Teriberka ("Der Boiler", 2012)
Auch Teriberka, die dritte Ansiedlung, die Beat Schweizer im Rahmen seines epischen Langzeitprojekts besuchte, gelegen auf 69 Grad Nord, leidet seit dem Niedergang der Küstenfischerei unter starkem Bevölkerungsrückgang. Vor einigen Jahren jedoch kündigte der russische Konzern Gazprom riesige Investitionen mit Tausenden von Arbeitsplätzen an. Das Stockmann-Feld in der Barentsee, ein Gasvorkommen, sollte erschlossen werden. Ein Teil der Einwohner machte sich Sorgen um die Umwelt, viele andere freuten sich auf eine rosige Zukunft. Doch das Projekt wurde auf Eis gelegt, aus Kostengründen – der Schiefergasboom in den USA machte die Gasförderung in der Arktis nicht mehr konkurrenzfähig. So kämpfen die Bewohner von Teriberka weiterhin gegen das Vergessenwerden an. Wie auch andernorts führt uns Beat Schweizer mit ausgewählten Protagonisten in ihre Lebenswelt ein. So besteht die Aufgabe des Dorfheizers darin, Steinkohle in den Schlund eines Ofens zu schaufeln und das Dorf mit Wärme zu versorgen, während er seine Lebenslast und Langeweile in Schwermut und russischen Fernsehserien ertränkt. 

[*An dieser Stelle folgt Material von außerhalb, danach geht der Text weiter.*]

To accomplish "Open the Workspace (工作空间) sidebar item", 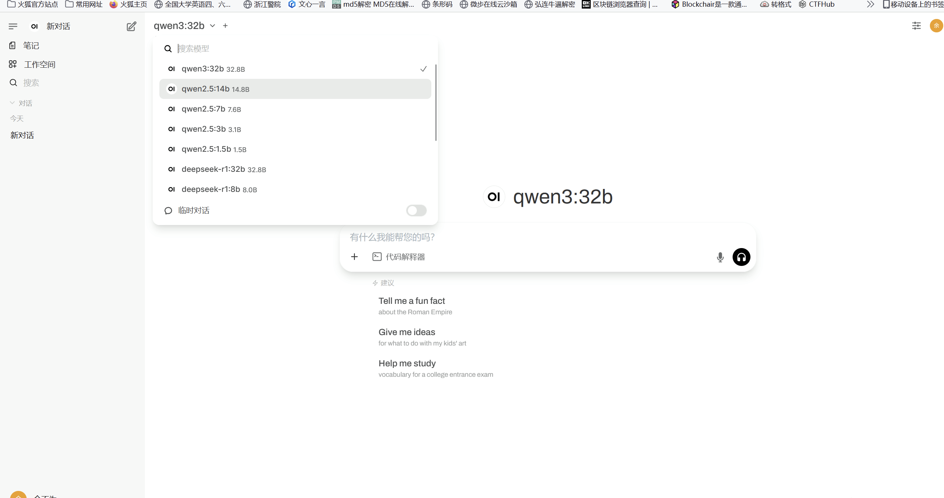I will tap(39, 64).
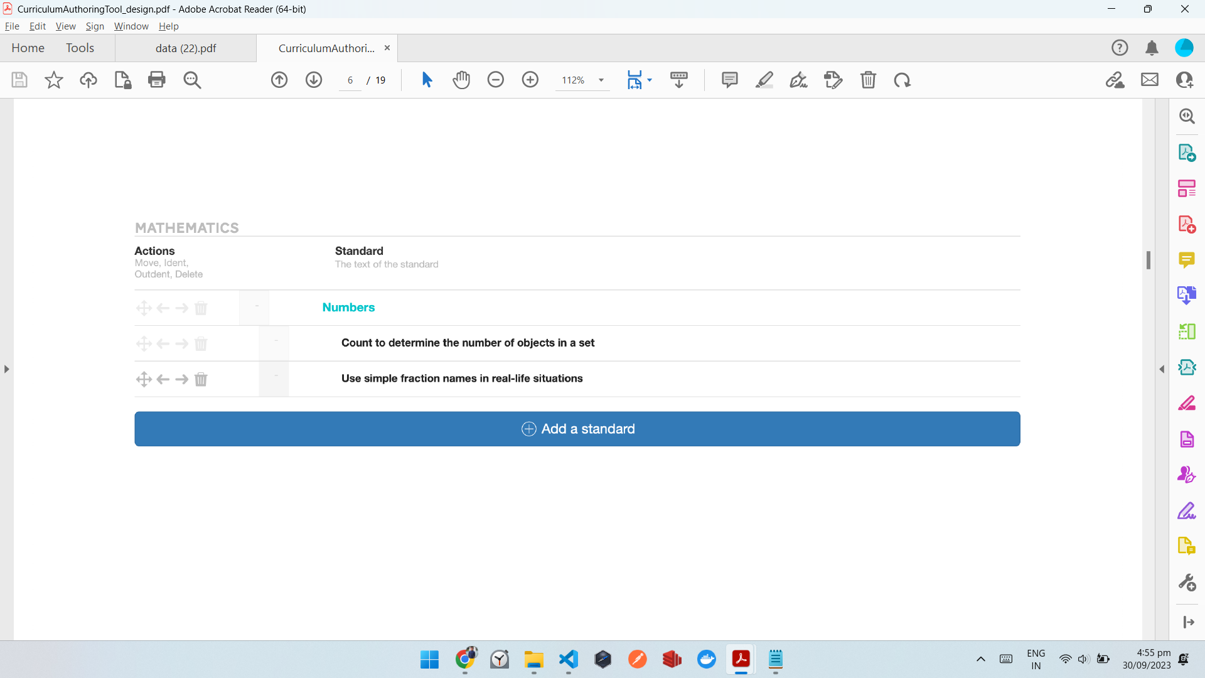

Beat Schweizers dreiteilige Dokumentation ist eine warmherzige Bestandsaufnahme besonderer Lebensumstände und ihrer Bewältigung. Sie registriert das Wesenhafte mit einer Nüchternheit, die immer wieder ins Poetische oder gar Fantastische mündet. Entgegen einem meist von westlichen Vorurteilen durchsetzten Blick zeichnet er ein vielschichtiges Bild der Auswirkungen von klimatischen, politischen und ökonomischen Kräften auf den postkommunistischen Raum. Auf seinen Reisen arbeitet er oft mit dem Schweizer Schriftsteller Urs Mannhart an selbstpublizierten Reportagen. Der bewusste Umgang beider Autoren mit Bild und Text und das Experimentieren mit unterschiedlichen Publikationsformen markiert eine eigenständige Positionierung im Feld einer erweiterten und selbstreflexiven dokumentarischen Praxis. 

Der Ausstellungstitel "Anzeichen der Verlässlichkeit" ist inspiriert vom Slogan "Символ надежности" ("Symbol der Verlässlichkeit"), mit dem Nornickel, der grösste Arbeitgeber in Norilsk, auf Plakaten wirbt. Die Menschen in Norilsk, aber auch in Teriberka und Dikson, verlassen sich auf das Versprechen von Staat und Arbeitgebern, dass ein Leben an diesen widrigen Orten weiterhin möglich bleibt. Die Kehrseite der Verlässlichkeit ist die Angst, keine Arbeit zu finden, sollten sie an einen anderen, südlicheren Ort ziehen wollen. Sie sind in diesem Versprechen der Verlässlichkeit gefangen. So hat der Titel durchaus eine Ambivalenz.